* Written request *
Convert the listing below into a JSON list of strings, with one string for each line and blank lines omitted.

--- BEGIN ---

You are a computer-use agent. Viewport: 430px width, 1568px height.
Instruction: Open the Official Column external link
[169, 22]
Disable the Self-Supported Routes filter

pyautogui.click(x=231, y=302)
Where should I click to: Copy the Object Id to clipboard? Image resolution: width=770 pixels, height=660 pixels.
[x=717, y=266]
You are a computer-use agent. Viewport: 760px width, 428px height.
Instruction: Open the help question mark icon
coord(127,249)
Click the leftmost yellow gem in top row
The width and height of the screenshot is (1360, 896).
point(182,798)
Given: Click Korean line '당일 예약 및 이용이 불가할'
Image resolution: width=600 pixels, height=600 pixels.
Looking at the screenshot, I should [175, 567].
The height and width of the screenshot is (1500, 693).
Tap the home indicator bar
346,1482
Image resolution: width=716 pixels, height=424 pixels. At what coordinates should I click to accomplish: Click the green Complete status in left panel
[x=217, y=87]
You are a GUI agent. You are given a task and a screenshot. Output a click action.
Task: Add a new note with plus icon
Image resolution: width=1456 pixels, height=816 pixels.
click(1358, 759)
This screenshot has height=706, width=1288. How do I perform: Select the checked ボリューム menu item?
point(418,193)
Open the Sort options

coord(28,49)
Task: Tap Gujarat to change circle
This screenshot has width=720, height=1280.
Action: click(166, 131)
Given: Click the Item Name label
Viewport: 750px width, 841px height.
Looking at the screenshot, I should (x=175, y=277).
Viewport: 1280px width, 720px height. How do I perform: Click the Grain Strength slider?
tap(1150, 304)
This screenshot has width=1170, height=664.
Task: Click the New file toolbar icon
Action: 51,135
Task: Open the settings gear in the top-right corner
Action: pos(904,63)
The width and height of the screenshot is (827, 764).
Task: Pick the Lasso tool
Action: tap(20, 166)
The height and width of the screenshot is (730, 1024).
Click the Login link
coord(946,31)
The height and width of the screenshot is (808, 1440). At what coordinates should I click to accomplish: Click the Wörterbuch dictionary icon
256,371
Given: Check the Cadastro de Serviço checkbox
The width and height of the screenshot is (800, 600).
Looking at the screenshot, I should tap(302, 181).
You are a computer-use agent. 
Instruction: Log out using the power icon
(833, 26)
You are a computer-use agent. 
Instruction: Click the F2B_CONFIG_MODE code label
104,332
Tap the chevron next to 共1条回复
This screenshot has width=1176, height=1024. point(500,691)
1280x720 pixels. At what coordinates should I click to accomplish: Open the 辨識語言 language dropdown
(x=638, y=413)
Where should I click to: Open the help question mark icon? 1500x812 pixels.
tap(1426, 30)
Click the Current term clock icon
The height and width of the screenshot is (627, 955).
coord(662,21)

--- END ---

* Finished answer *
[
  "You are a computer-use agent. Viewport: 430px width, 1568px height.",
  "Instruction: Open the Official Column external link",
  "[169, 22]",
  "Disable the Self-Supported Routes filter",
  "pyautogui.click(x=231, y=302)",
  "Where should I click to: Copy the Object Id to clipboard? Image resolution: width=770 pixels, height=660 pixels.",
  "[x=717, y=266]",
  "You are a computer-use agent. Viewport: 760px width, 428px height.",
  "Instruction: Open the help question mark icon",
  "coord(127,249)",
  "Click the leftmost yellow gem in top row",
  "The width and height of the screenshot is (1360, 896).",
  "point(182,798)",
  "Given: Click Korean line '당일 예약 및 이용이 불가할'",
  "Image resolution: width=600 pixels, height=600 pixels.",
  "Looking at the screenshot, I should [175, 567].",
  "The height and width of the screenshot is (1500, 693).",
  "Tap the home indicator bar",
  "346,1482",
  "Image resolution: width=716 pixels, height=424 pixels. At what coordinates should I click to accomplish: Click the green Complete status in left panel",
  "[x=217, y=87]",
  "You are a GUI agent. You are given a task and a screenshot. Output a click action.",
  "Task: Add a new note with plus icon",
  "Image resolution: width=1456 pixels, height=816 pixels.",
  "click(1358, 759)",
  "This screenshot has height=706, width=1288. How do I perform: Select the checked ボリューム menu item?",
  "point(418,193)",
  "Open the Sort options",
  "coord(28,49)",
  "Task: Tap Gujarat to change circle",
  "This screenshot has width=720, height=1280.",
  "Action: click(166, 131)",
  "Given: Click the Item Name label",
  "Viewport: 750px width, 841px height.",
  "Looking at the screenshot, I should (x=175, y=277).",
  "Viewport: 1280px width, 720px height. How do I perform: Click the Grain Strength slider?",
  "tap(1150, 304)",
  "This screenshot has width=1170, height=664.",
  "Task: Click the New file toolbar icon",
  "Action: 51,135",
  "Task: Open the settings gear in the top-right corner",
  "Action: pos(904,63)",
  "The width and height of the screenshot is (827, 764).",
  "Task: Pick the Lasso tool",
  "Action: tap(20, 166)",
  "The height and width of the screenshot is (730, 1024).",
  "Click the Login link",
  "coord(946,31)",
  "The height and width of the screenshot is (808, 1440). At what coordinates should I click to accomplish: Click the Wörterbuch dictionary icon",
  "256,371",
  "Given: Check the Cadastro de Serviço checkbox",
  "The width and height of the screenshot is (800, 600).",
  "Looking at the screenshot, I should tap(302, 181).",
  "You are a computer-use agent. ",
  "Instruction: Log out using the power icon",
  "(833, 26)",
  "You are a computer-use agent. ",
  "Instruction: Click the F2B_CONFIG_MODE code label",
  "104,332",
  "Tap the chevron next to 共1条回复",
  "This screenshot has width=1176, height=1024. point(500,691)",
  "1280x720 pixels. At what coordinates should I click to accomplish: Open the 辨識語言 language dropdown",
  "(x=638, y=413)",
  "Where should I click to: Open the help question mark icon? 1500x812 pixels.",
  "tap(1426, 30)",
  "Click the Current term clock icon",
  "The height and width of the screenshot is (627, 955).",
  "coord(662,21)"
]